Slowdown with repeated calls to spark dataframe in memory

Tags:

Say I have 40 continuous (DoubleType) variables that I've bucketed into quartiles using ft_quantile_discretizer. Identifying the quartiles on all of the variables is super fast, as the function supports execution of multiple variables at once.

Next, I want to one hot code those bucketed variables, but there is no functionality currently supported to one hot code all of those variables with a single call. So I'm piping ft_string_indexer, ft_one_hot_encoder, and sdf_separate_column for each of the bucketed variables one at a time, by looping through the variables. This gets the job done. However, as the loop progresses, it slows down considerably. I'm thinking it's running out of memory, but can't figure out how to program this so that it executes with the same speed across the variables.

If q_vars is a character array of variable names (say 40 of them) for continuous variables, how can I code this up in a more spark-efficient way?

DATA BLOCK:
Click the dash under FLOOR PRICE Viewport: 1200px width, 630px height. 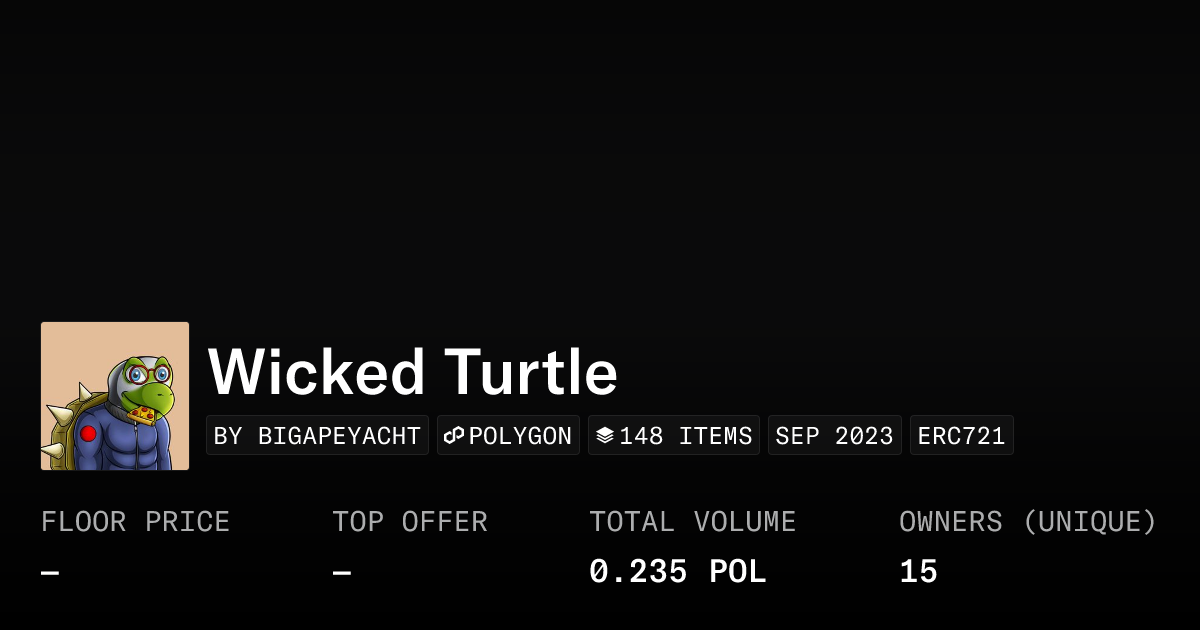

EXERCISE 1: In the Spark dataframe post, which function is used to bucket the continuous variables into quartiles?
EXERCISE 2: Please resume the Spark dataframe post right after its final sentence.
The material is not needed for anything here.

TASK RESPONSE 1: ft_quantile_discretizer

TASK RESPONSE 2:
for (v in q_vars) {
   data_sprk_q<-data_sprk_q %>% 
       ft_string_indexer(v,paste0(v,"b"),"keep",string_order_type = "alphabetAsc") %>%
       ft_one_hot_encoder(paste0(v,"b"),paste0(v,"bc")) %>%
       sdf_separate_column(paste0(v,"bc"),into=q_vars_cat_list[[v]]) 
}

I also tried executing as a single massive pipeline with all of the variables referenced, but that too didn't solve the issue, so I'm thinking it doesn't have anything to do with the loop itself.

test_text<-paste0("data_sprk_q<-data_sprk_q %>% ", paste0("ft_string_indexer('",q_vars,"',paste0('",q_vars,"','b'),'keep',string_order_type = 'alphabetAsc') %>% ft_one_hot_encoder(paste0('",q_vars,"','b'),paste0('",q_vars,"','bc')) %>% sdf_separate_column(paste0('",q_vars,"','bc'),into=",q_vars_cat_list,")",collapse=" %>% "))
eval(parse(text=test_text))

Any help would be appreciated.

576

asked Aug 21 '18 23:08

hgb1234

1 Answers

In general some (sometimes substantial) slowdown with long ML Pipeline is expected, as a result of worse than linear complexity of the Catalyst optimizer. Short of splitting the process into multiple pipelines, and breaking the lineage in between (either using checkpoints and writing data to persistent storage and loading it back) there is not much you can about it at the moment.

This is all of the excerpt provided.